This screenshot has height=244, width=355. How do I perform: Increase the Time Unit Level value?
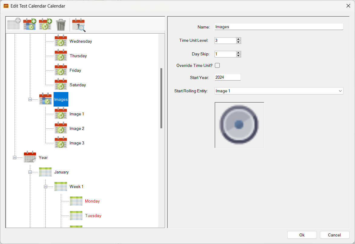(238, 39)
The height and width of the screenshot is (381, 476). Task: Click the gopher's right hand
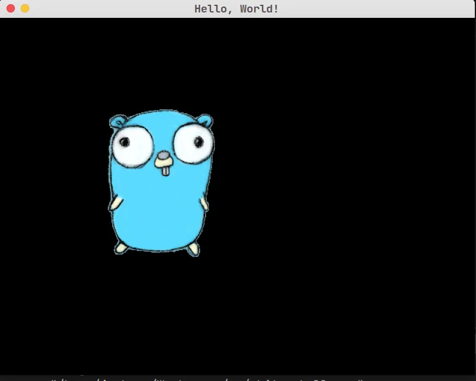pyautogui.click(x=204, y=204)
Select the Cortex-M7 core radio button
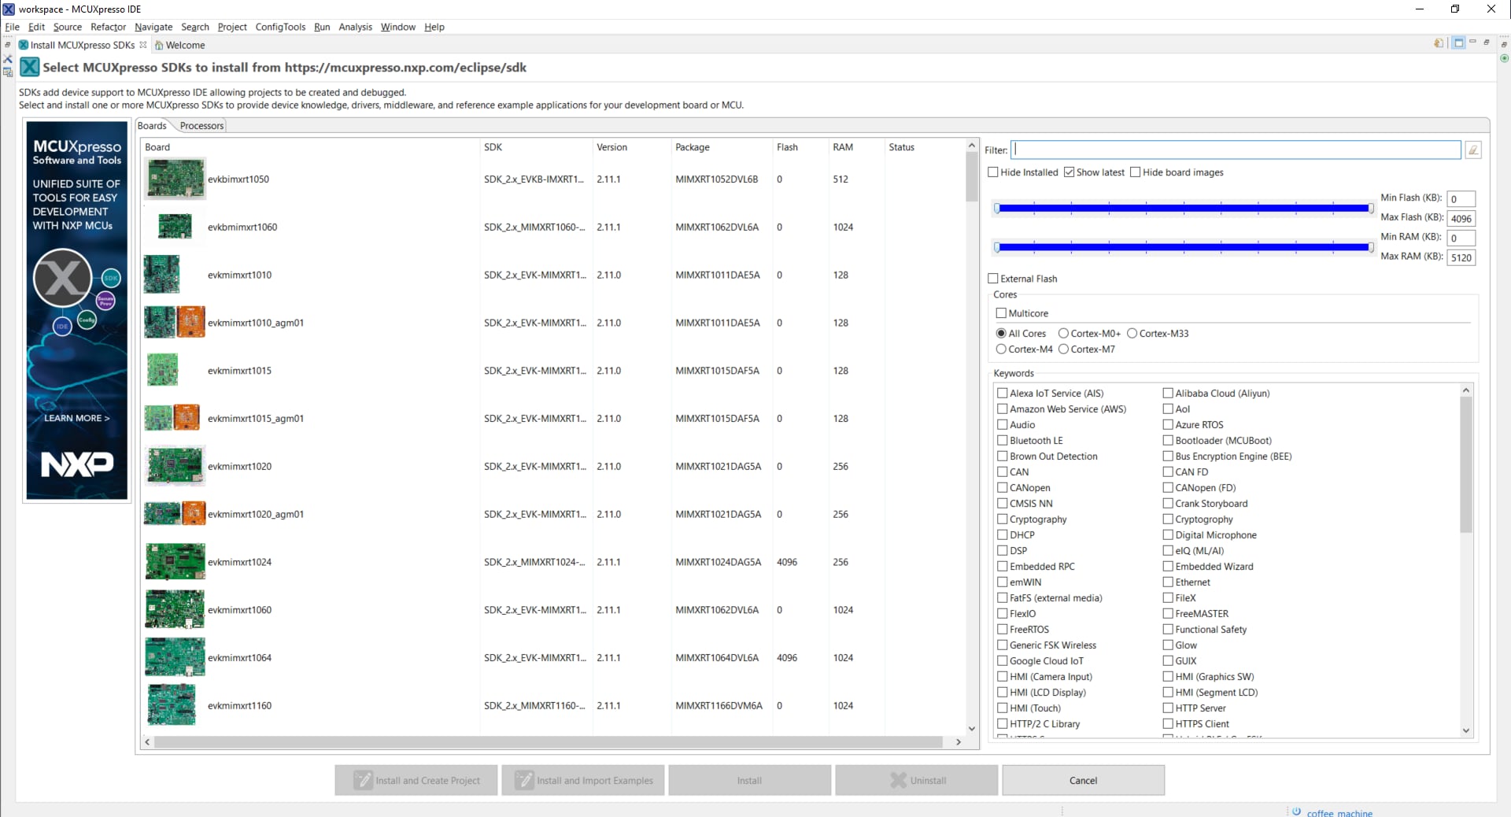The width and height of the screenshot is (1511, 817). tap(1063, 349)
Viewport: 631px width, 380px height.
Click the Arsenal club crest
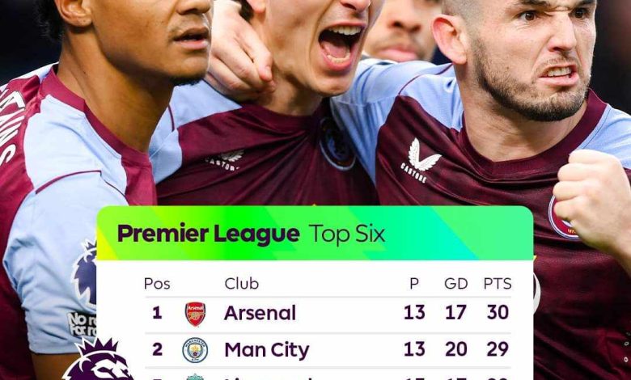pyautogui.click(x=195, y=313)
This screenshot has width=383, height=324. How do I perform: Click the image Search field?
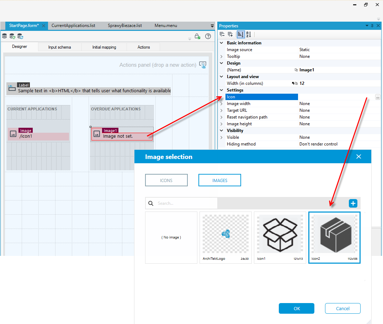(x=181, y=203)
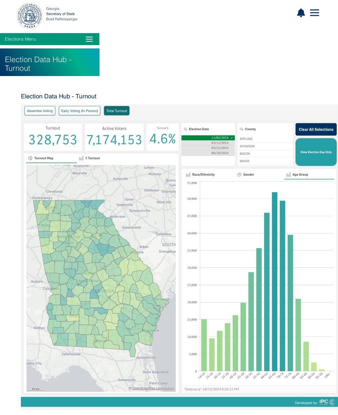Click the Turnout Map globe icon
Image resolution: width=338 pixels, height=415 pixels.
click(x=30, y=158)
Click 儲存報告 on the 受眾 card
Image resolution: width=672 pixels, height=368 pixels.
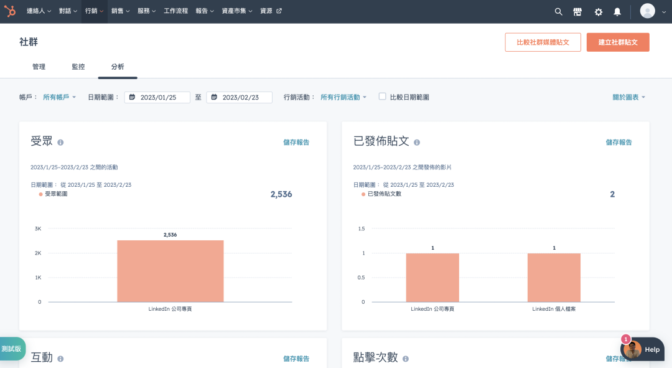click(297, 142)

→ **SET TASK**: Retype every one of the lines above word for word, leaving out the pictures.

→ **ANSWER**:
This screenshot has height=244, width=355. How do I perform: Increase the Time Unit Level value?
(238, 39)
The height and width of the screenshot is (381, 476). Task: Click the gopher's right hand
pyautogui.click(x=204, y=204)
Select the Cortex-M7 core radio button
The width and height of the screenshot is (1511, 817). tap(1063, 349)
Viewport: 631px width, 380px height.
Click the Arsenal club crest
pyautogui.click(x=195, y=313)
This screenshot has width=383, height=324. How do I perform: Click the image Search field?
(x=181, y=203)
Click the Turnout Map globe icon
Image resolution: width=338 pixels, height=415 pixels.
click(x=30, y=158)
Click 儲存報告 on the 受眾 card
Image resolution: width=672 pixels, height=368 pixels.
click(297, 142)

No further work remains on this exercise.